The exercise
Return the lines below word for word, from the line with "Click the Test reviewer name" to the line with "Click the dial knob icon in toolbar", and leave the pictures out of your answer.

Working data

☆ ☆ ☆ ☆ ☆ ☆ ☆

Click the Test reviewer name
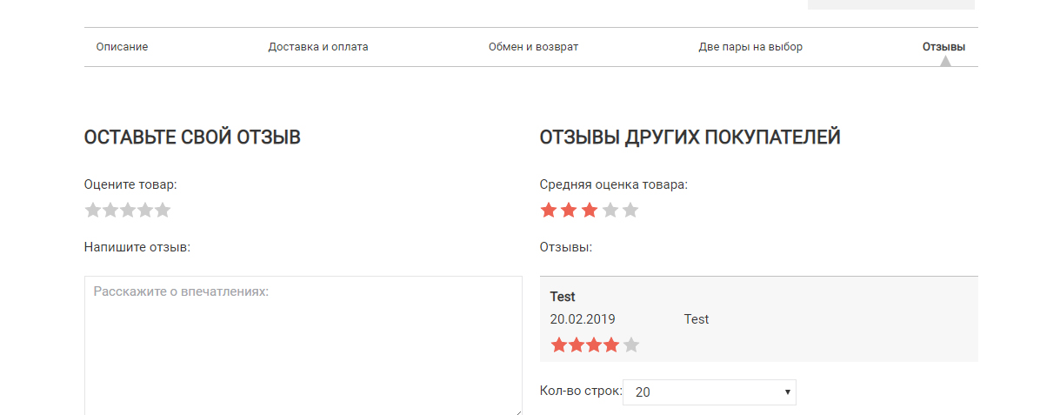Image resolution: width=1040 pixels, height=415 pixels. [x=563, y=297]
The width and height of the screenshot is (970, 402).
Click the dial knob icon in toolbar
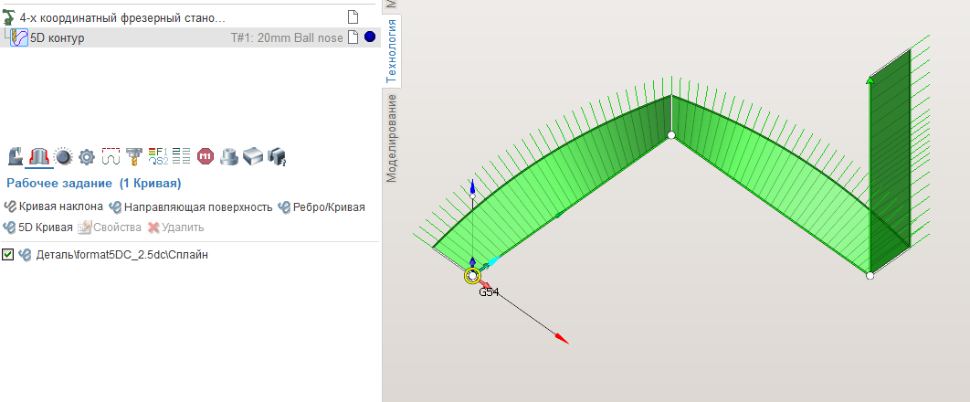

☆ ☆ ☆ ☆ ☆ ☆ ☆

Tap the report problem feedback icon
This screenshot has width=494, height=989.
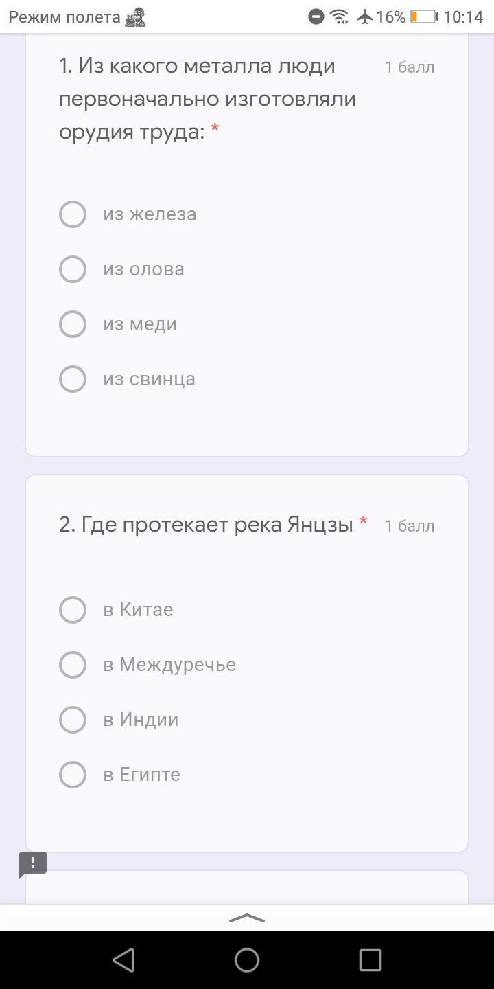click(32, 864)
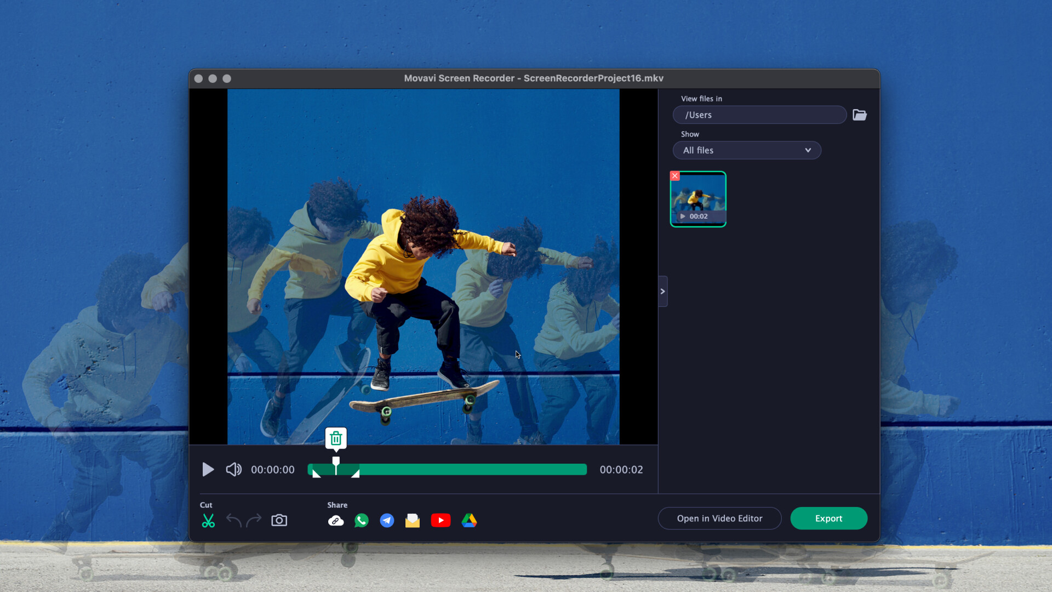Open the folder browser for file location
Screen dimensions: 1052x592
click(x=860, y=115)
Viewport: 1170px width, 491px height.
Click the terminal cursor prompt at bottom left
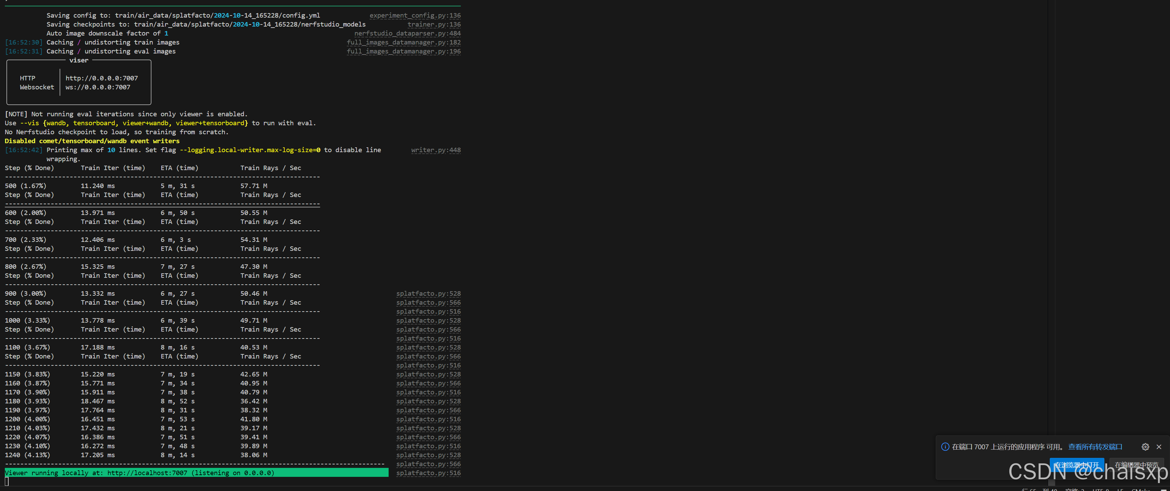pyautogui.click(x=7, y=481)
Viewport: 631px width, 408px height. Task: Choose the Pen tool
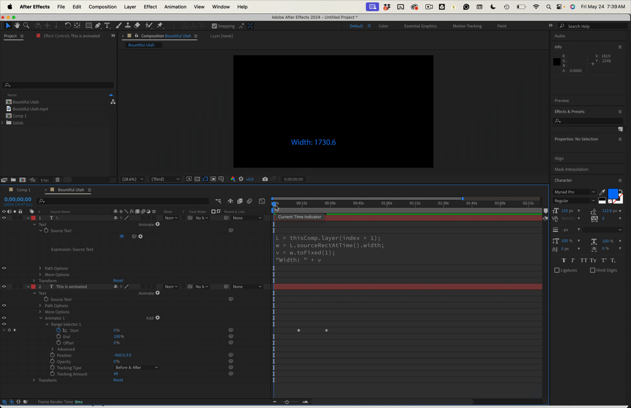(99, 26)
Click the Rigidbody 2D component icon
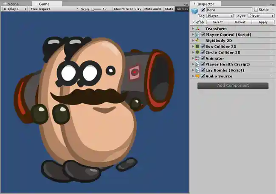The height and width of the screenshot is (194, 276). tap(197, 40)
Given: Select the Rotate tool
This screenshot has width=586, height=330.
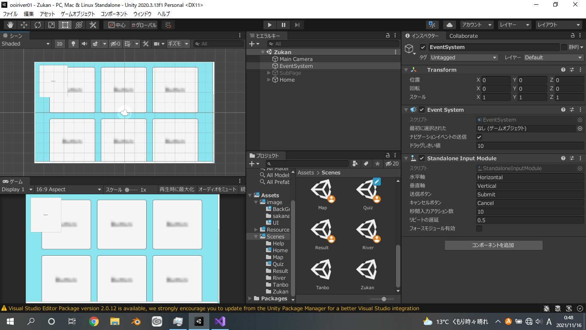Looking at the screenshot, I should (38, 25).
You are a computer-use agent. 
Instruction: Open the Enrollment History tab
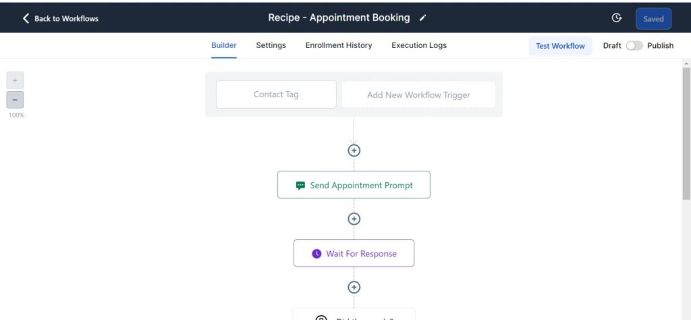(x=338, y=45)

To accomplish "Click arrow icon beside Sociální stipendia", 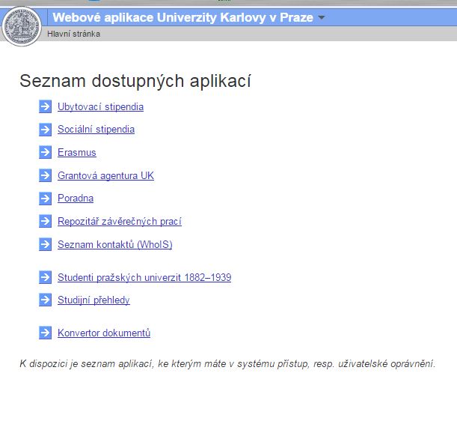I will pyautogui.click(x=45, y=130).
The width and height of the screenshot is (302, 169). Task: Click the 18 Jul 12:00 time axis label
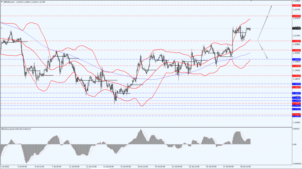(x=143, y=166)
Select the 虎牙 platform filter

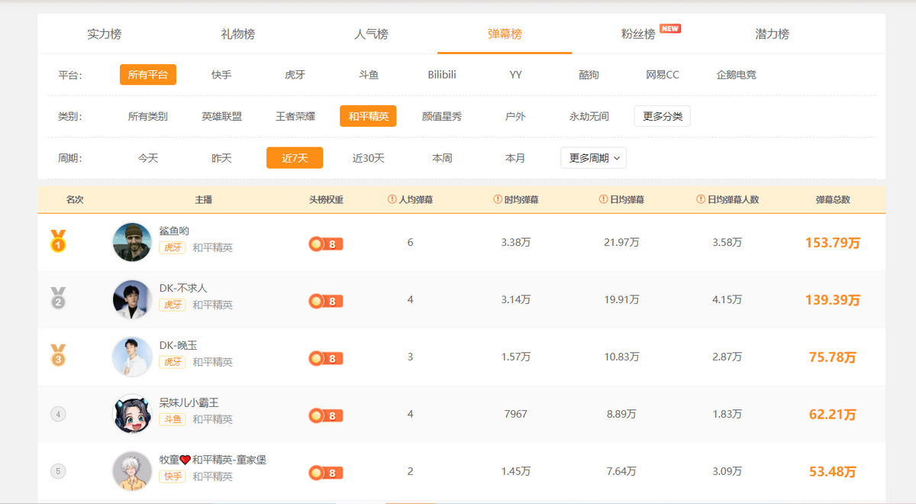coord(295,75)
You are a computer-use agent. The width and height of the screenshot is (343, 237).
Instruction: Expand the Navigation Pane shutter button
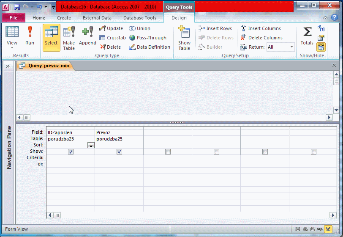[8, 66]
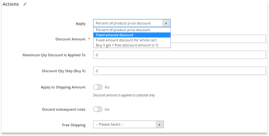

☆ ☆ ☆ ☆ ☆ ☆ ☆

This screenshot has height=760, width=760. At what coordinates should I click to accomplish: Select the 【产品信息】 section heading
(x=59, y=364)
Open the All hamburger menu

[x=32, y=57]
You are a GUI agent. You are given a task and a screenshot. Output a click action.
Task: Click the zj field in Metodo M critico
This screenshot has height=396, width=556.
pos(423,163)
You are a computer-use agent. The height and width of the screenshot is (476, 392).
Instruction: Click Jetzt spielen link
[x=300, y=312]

☆ ☆ ☆ ☆ ☆ ☆ ☆

Worked solution
Click the Test reviewer name
Image resolution: width=1040 pixels, height=415 pixels. [x=563, y=297]
The width and height of the screenshot is (970, 402).
Click the dial knob icon in toolbar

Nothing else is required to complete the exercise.